If a line of the listing contains the string "agent", return that line.

-------

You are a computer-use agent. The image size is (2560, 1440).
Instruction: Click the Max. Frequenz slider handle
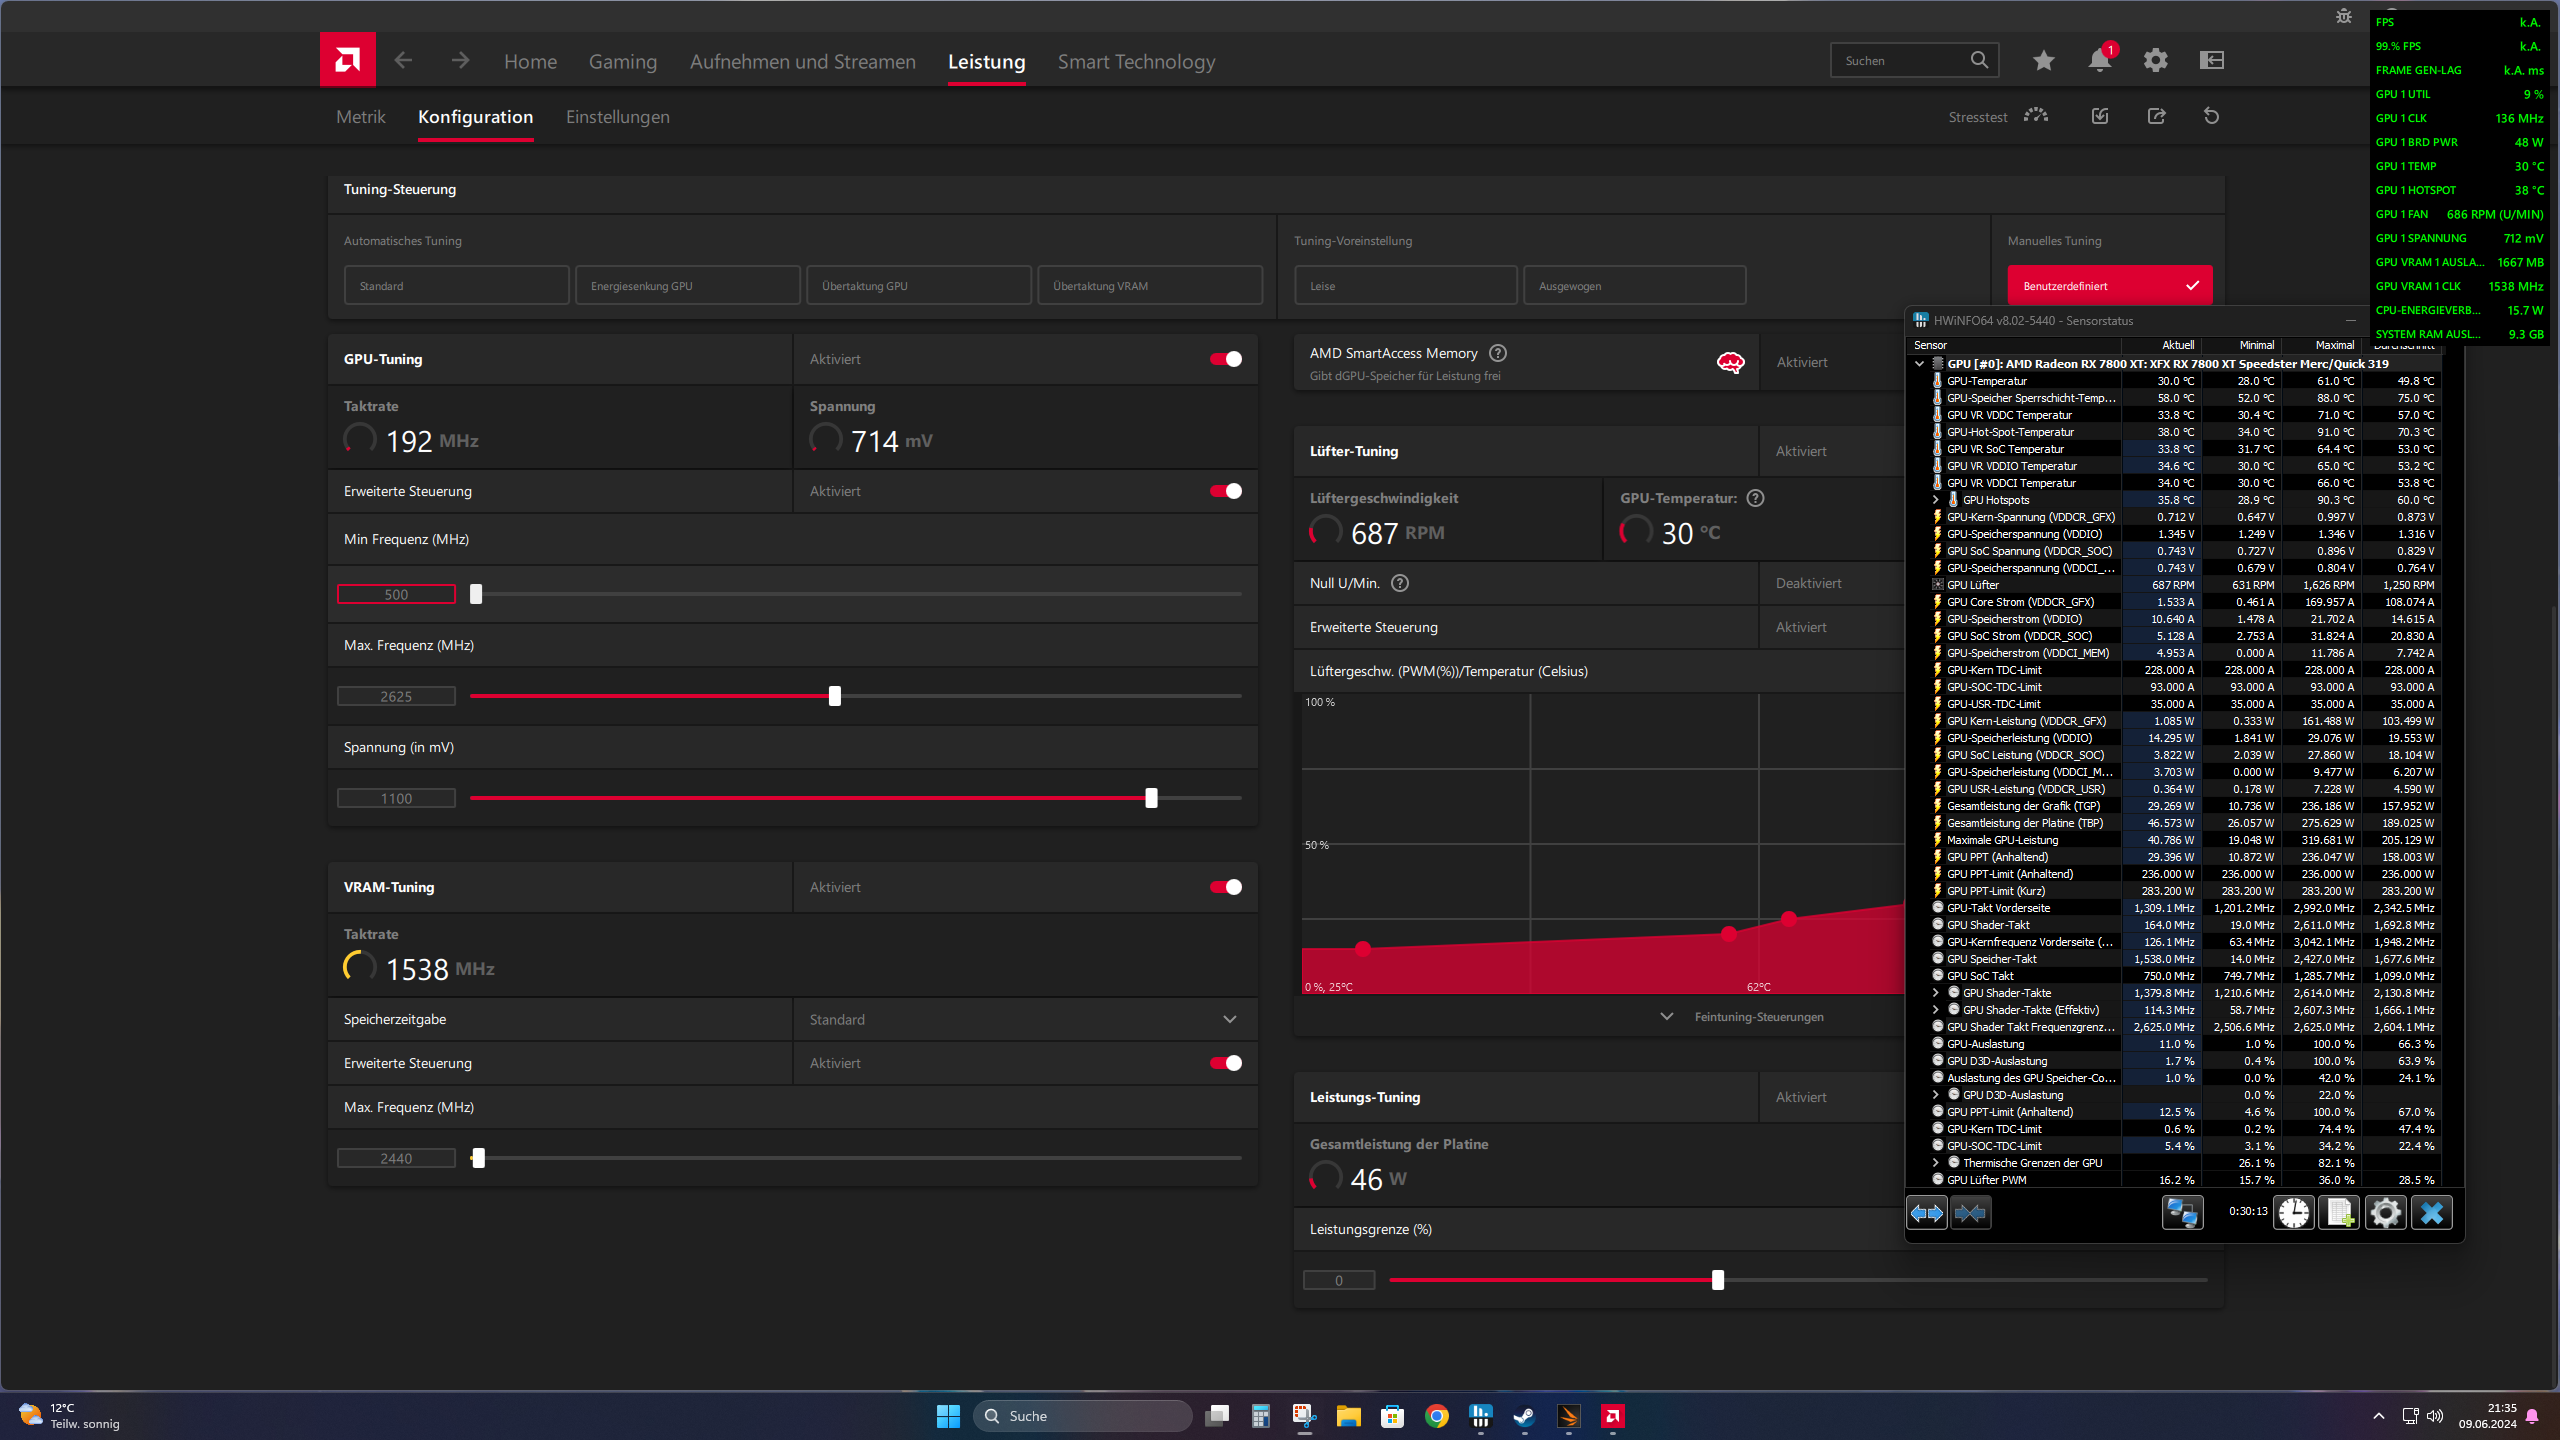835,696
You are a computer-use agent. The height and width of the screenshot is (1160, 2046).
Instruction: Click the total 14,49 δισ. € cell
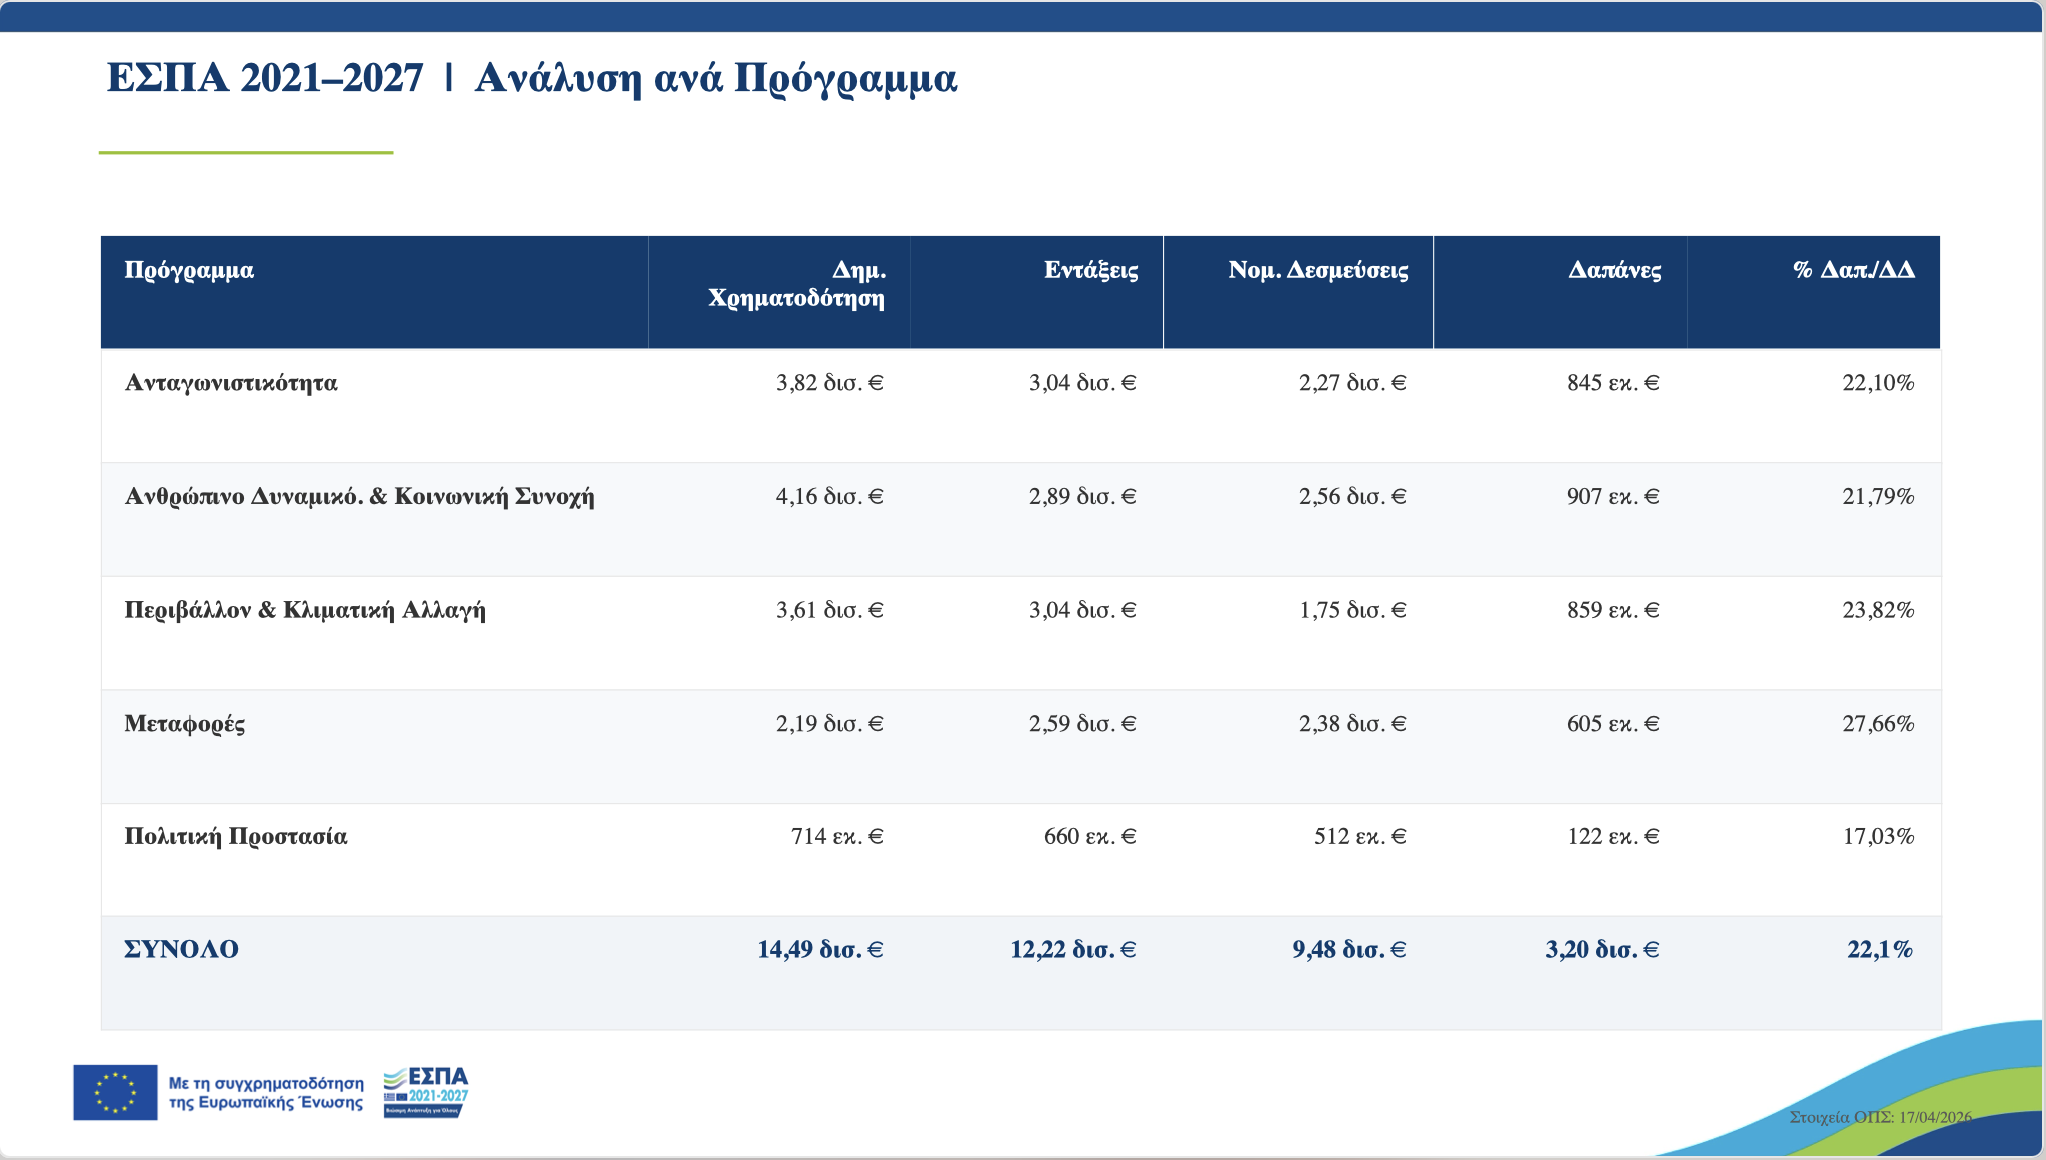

-------

Reply:
You are a computer-use agent. The image size is (2560, 1440).
You are a computer-use agent. The height and width of the screenshot is (1160, 2046).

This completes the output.